**Written instruction:** Rewrite these rows with every "Select" changed to "Choose" and everything else unchanged. Leave out the pictures.

**Dataset:**
--- --- ---
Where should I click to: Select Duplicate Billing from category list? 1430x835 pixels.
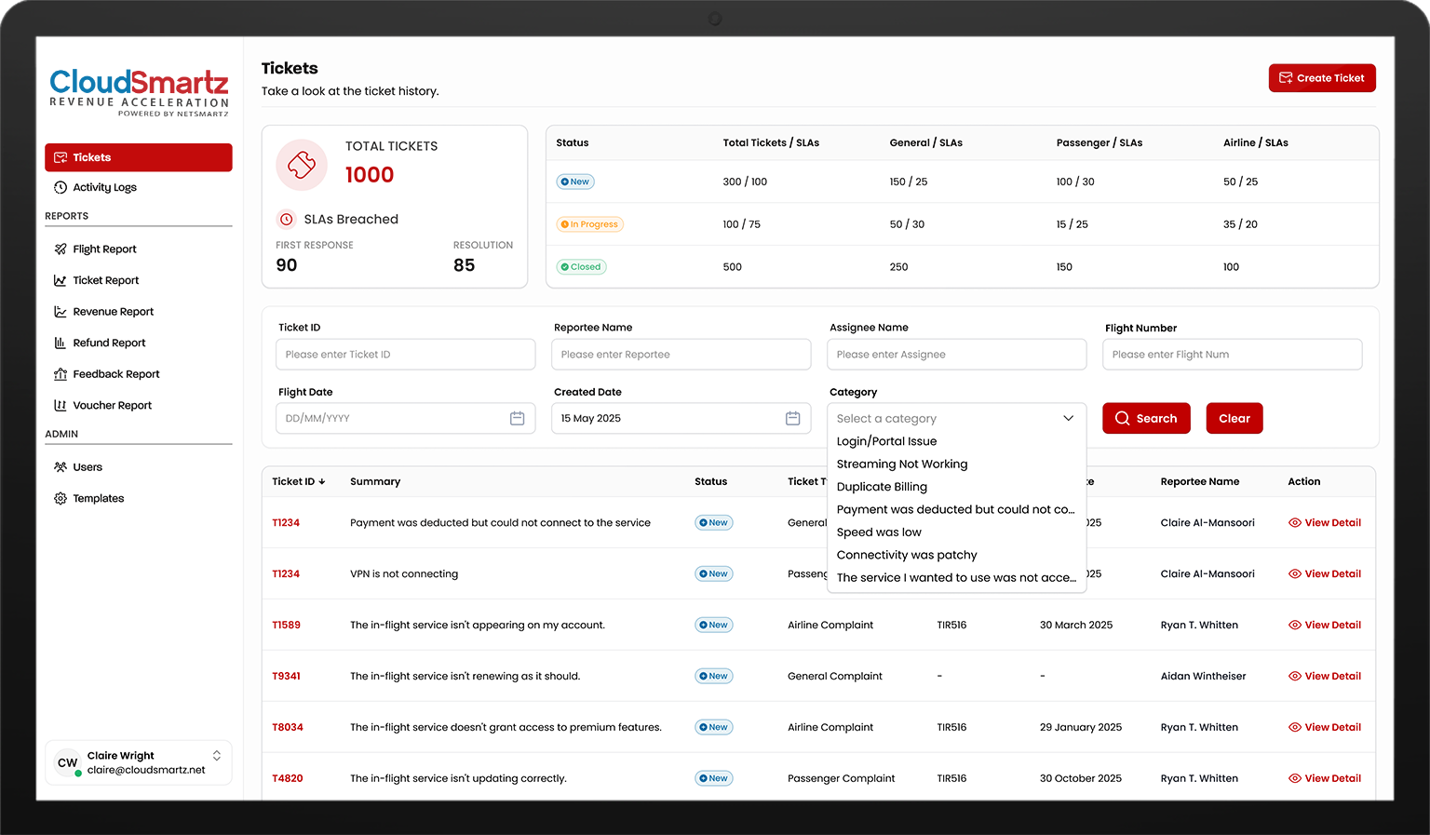(881, 487)
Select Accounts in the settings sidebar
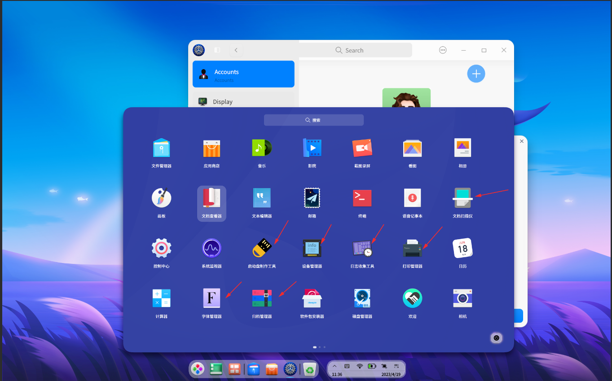This screenshot has height=381, width=612. click(243, 74)
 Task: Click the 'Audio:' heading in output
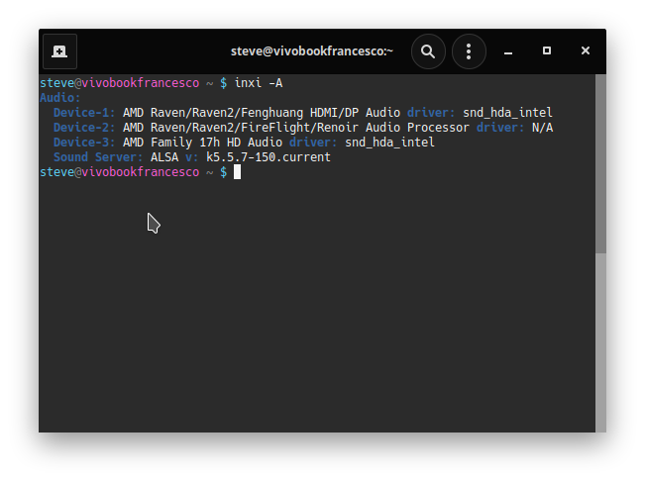click(x=60, y=98)
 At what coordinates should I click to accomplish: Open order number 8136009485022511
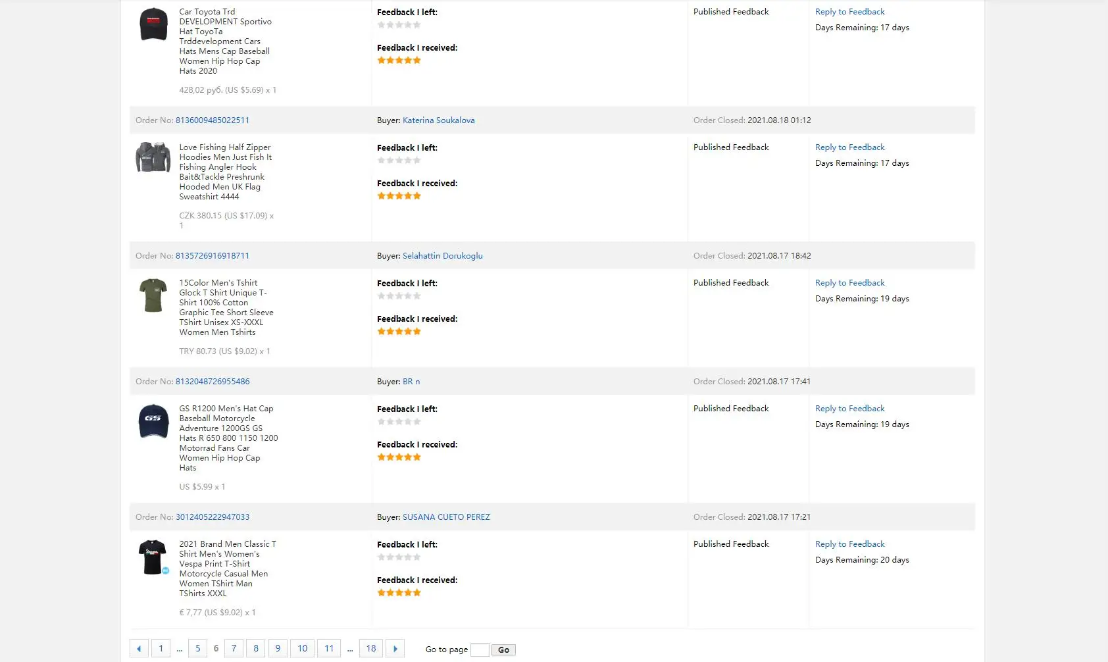[213, 120]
--- --- ---
**Reply to the exercise:**
Where should I click to: Choose Duplicate Billing from category list? 1430x835 pixels.
(881, 487)
Choose Accounts in the settings sidebar
This screenshot has height=381, width=612. click(243, 74)
 Task: Click the 'Audio:' heading in output
click(x=60, y=98)
 At what coordinates should I click to accomplish: Open order number 8136009485022511
[213, 120]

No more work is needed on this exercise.